[[ EXTRACTED INFORMATION, beginning ]]
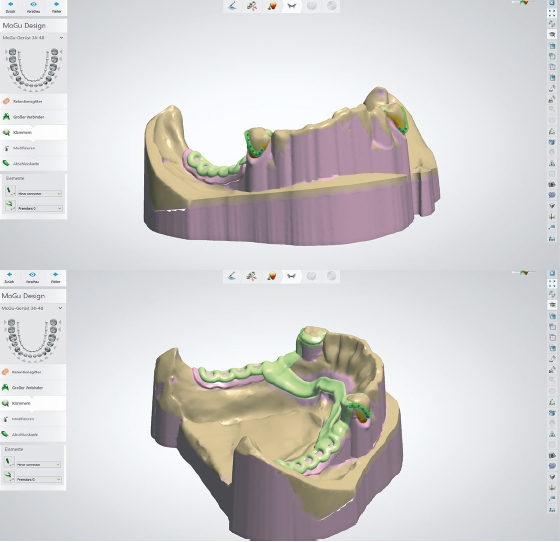Select the framework design wizard step in the lower toolbar
The width and height of the screenshot is (560, 542).
point(291,276)
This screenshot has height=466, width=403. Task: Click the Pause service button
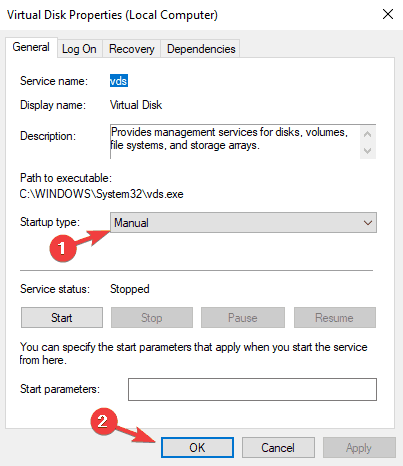(243, 318)
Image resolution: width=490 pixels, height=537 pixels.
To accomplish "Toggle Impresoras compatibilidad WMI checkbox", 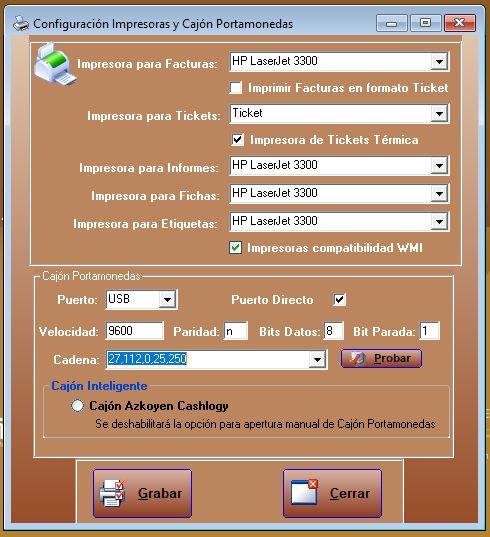I will 236,248.
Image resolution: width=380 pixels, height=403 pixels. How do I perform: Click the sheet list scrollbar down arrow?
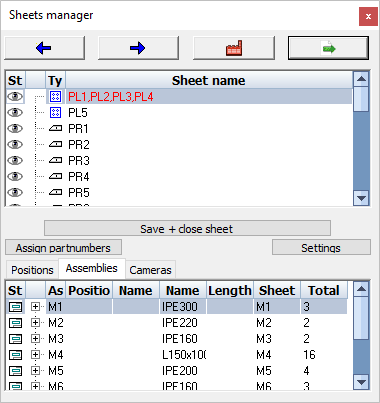(x=361, y=198)
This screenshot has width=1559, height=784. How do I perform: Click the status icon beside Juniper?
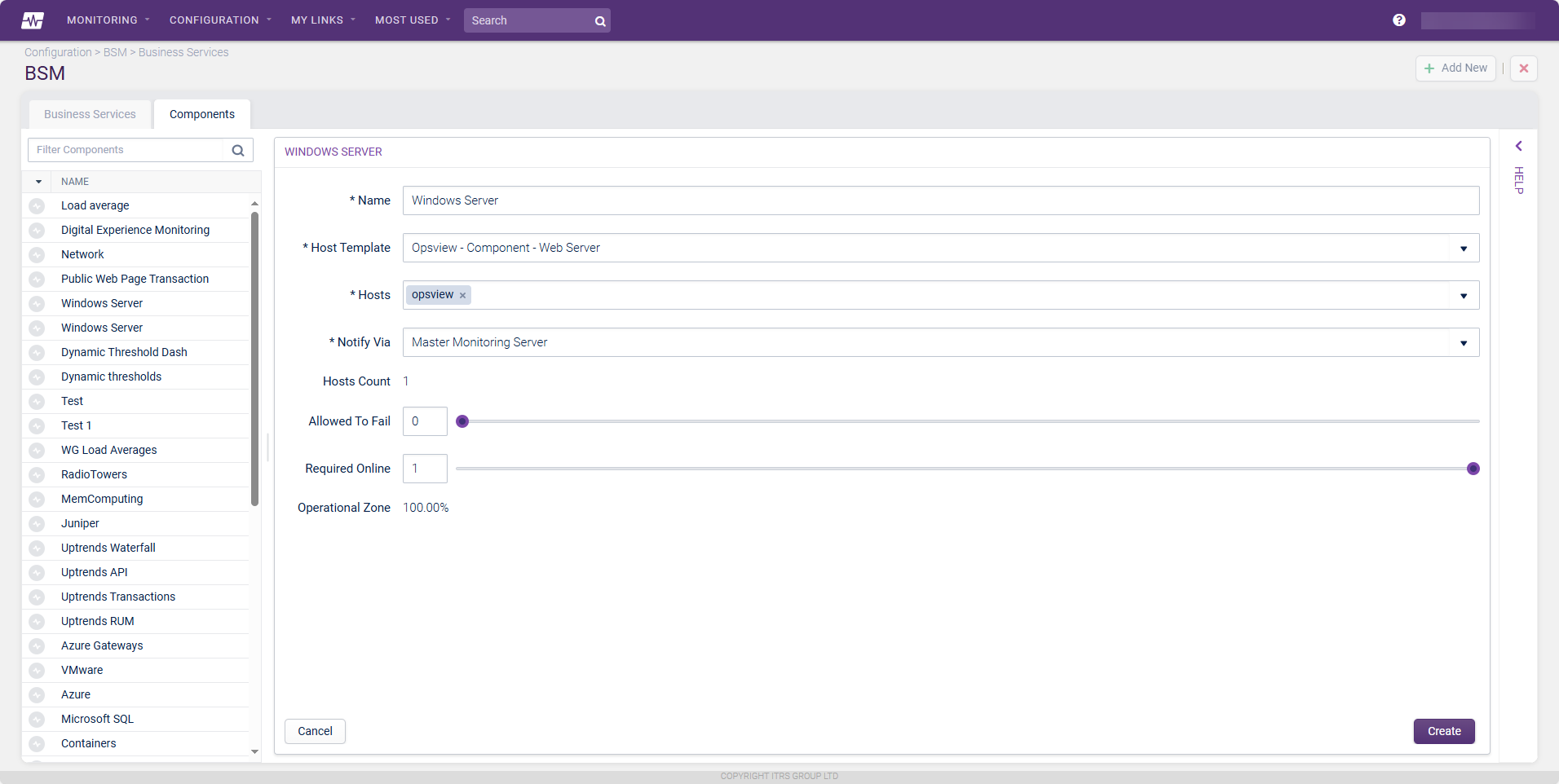tap(37, 524)
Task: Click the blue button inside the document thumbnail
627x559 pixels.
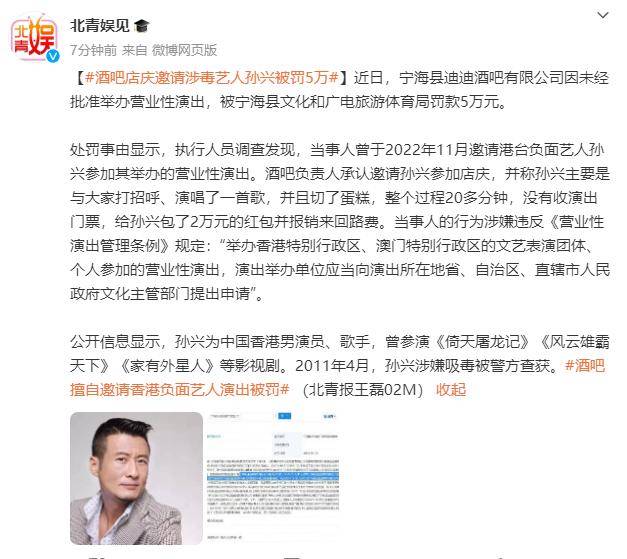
[[ EXTRACTED INFORMATION, end ]]
• _BRIEF_
Write down exactly the lines running from the line with "Image resolution: width=380" through the end of the material, both ends included, and none of the pictures.

• _THE ANSWER_
Image resolution: width=380 pixels, height=403 pixels. How do I perform: Click the sheet list scrollbar down arrow?
(x=361, y=198)
This screenshot has width=1559, height=784. How do I perform: Click the status icon beside Juniper?
tap(37, 524)
Task: Click the blue button inside the document thumbnail
627x559 pixels.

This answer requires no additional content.